Aí por finais dos anos 80 ou princípios de 90 li, por influência de uma pessoa por quem estive muito apaixonado, uns três ou quatro livros do escritor. Depois disso, penso que li mais um, e passei sempre a acompanhar com muita atenção as suas intervenções públicas e entrevistas (não quero jurar, mas acho que foi o Alçada que uma vez foi presidente da comissão organizadora do dia de Portugal e causou um certo escândalo ao achar que o hino nacional estava desactualizado e que devia haver outro, mais adequado aos tempos modernos). Acho que não tenho nenhum livro dele, todos os que li foram emprestados. Mas dessa fase em que li os livros de António Alçada ficaram-me duas coisas para a vida.

A primeira é o gosto pelos diários (apesar de os livros do António Alçada não o serem exactamente), pelas memórias, por uma escrita fragmentária e dispersa, que tanto se entretém com pequenas histórias e anedotas como parece encadear num determinado fio de pensamento, que divaga e se perde, que se desfia como um gato a brincar com um novelo. Memória e olhar, ou contemplação, parecem ser as marcas dos livros de António Alçada, e é também o estilo de escrita que eu mais gosto (ou consigo) praticar.

A outra coisa que aprendi nos livros de António Alçada Baptista foi a cultivar a bondade, como estratégia de salvação individual e de sobrevivência social. Aprendi com ele que é mais fácil ser bom do que ser mau. Dá menos trabalho e é menos stressante. Na dúvida, entre ser mau ou ser bom, escolher ser bom. Claro que muitas vezes (demasiadas mesmo) sou mau, mas tenho consciência de que quando sou mauzinho posso ser muito desagradável, cruel mesmo, e dizer e fazer coisas que depois me ficam a roer a consciência durante muito tempo. Muitas vezes pensamos que os tipos bondosos são tansos, uns palermas meio cobardolas meio imbecis, incapazes de reagir por medo, timidez ou paralisia. Ok, muitas vezes é verdade. Mas também são pessoas que aprenderam que a vida é sempre mais feliz quando escolhemos não reagir com raiva ou ódio mesmo quando a raiva ou o ódio começam a levantar fervura cá dentro. É, como digo, uma estratégia. Uma maneira de ganhar terreno e conquistar os outros. Quando são bons ou cordiais para nós é quase impossível não reagir na mesma moeda. Mesmo que a princípio essa bondade seja pouco afectiva, a verdade é que aos poucos começa a ser quase viciante e é quase inevitável que se comece a transformar num genuíno gosto pelos outros, mesmo que seja só alguém a quem damos passagem no trânsito ou que seguramos a porta para passar primeiro.
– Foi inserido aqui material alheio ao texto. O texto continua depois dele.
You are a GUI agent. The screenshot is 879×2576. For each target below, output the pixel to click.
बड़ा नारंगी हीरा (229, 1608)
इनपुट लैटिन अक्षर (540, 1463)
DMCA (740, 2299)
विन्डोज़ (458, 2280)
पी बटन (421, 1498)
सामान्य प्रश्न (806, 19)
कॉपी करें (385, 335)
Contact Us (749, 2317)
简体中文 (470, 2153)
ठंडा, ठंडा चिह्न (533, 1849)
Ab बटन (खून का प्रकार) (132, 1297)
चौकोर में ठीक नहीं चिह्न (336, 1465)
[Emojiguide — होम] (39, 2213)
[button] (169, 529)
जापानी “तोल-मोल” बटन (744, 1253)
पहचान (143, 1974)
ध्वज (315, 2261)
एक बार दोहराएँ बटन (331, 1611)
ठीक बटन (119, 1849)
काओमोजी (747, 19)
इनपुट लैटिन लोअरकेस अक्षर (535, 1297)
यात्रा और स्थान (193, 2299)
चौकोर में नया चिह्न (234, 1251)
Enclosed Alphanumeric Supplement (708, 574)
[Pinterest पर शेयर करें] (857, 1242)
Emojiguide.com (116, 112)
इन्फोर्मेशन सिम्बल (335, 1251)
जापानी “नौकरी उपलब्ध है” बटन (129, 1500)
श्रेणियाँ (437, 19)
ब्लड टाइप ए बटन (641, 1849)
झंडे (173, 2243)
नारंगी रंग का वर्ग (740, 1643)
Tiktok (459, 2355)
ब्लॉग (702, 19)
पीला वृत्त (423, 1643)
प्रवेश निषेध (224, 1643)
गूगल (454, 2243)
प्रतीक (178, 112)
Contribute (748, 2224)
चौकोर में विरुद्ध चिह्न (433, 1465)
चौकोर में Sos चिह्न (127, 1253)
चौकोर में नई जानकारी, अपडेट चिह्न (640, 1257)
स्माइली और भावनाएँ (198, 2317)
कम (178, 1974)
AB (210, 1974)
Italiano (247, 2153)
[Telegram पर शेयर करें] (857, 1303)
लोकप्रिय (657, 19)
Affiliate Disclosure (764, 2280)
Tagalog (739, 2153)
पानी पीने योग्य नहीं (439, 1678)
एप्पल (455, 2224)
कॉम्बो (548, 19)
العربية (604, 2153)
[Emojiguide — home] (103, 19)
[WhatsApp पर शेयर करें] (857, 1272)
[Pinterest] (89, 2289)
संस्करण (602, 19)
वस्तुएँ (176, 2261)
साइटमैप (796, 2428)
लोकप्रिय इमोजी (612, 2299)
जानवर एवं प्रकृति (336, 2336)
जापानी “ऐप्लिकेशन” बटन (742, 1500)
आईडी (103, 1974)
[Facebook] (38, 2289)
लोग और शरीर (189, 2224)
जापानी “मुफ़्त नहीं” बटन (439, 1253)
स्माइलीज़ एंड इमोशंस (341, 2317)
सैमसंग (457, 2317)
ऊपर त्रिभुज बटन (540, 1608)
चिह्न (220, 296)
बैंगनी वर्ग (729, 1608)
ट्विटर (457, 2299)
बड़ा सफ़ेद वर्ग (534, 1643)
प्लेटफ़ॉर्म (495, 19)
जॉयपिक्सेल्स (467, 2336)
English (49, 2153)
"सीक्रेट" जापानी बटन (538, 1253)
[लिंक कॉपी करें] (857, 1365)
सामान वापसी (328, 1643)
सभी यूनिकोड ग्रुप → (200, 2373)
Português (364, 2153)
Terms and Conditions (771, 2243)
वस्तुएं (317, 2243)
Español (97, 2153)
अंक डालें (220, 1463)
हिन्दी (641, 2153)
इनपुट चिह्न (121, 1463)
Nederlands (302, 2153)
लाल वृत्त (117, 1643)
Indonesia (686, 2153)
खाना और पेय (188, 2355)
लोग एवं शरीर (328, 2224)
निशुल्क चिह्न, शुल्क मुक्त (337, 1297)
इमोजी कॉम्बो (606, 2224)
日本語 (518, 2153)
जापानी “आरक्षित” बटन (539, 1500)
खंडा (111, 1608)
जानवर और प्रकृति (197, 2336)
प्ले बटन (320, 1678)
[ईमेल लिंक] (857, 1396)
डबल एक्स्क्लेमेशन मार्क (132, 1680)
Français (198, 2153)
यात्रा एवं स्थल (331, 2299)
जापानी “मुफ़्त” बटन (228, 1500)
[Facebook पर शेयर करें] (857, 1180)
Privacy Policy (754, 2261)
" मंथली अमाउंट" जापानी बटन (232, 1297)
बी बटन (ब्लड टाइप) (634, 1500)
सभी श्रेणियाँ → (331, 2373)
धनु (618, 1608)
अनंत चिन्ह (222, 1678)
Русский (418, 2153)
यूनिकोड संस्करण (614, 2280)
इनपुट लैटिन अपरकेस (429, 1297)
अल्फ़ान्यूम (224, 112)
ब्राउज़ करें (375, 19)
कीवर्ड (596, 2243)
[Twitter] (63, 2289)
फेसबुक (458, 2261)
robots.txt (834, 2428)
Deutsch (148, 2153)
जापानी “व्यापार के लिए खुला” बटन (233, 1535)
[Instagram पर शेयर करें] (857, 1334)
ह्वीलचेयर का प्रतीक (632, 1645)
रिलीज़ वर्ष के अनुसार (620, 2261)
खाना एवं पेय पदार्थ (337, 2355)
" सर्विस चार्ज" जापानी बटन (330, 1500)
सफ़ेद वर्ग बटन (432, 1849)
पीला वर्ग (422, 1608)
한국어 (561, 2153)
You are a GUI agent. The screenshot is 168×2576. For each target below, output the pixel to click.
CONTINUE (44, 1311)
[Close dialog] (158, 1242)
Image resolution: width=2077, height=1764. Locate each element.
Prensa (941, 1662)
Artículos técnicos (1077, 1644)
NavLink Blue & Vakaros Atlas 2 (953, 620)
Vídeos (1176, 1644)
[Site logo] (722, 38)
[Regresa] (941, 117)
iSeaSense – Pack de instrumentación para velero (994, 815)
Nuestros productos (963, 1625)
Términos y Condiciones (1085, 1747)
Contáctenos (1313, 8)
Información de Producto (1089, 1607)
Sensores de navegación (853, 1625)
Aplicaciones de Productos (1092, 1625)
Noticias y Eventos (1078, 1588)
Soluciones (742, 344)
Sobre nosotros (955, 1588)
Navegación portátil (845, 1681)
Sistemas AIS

Apesar da brevidade do contacto, foi tanto o que me deu, e é por isto tudo que me deu, que estou triste com a morte de António Alçada Baptista. Não como quando nos morre um familiar ou um amigo. Mas um pouco quando descobrimos no jornal que morreu um velho professor que, embora sem o saber, nos marcou indelével e definitivamente.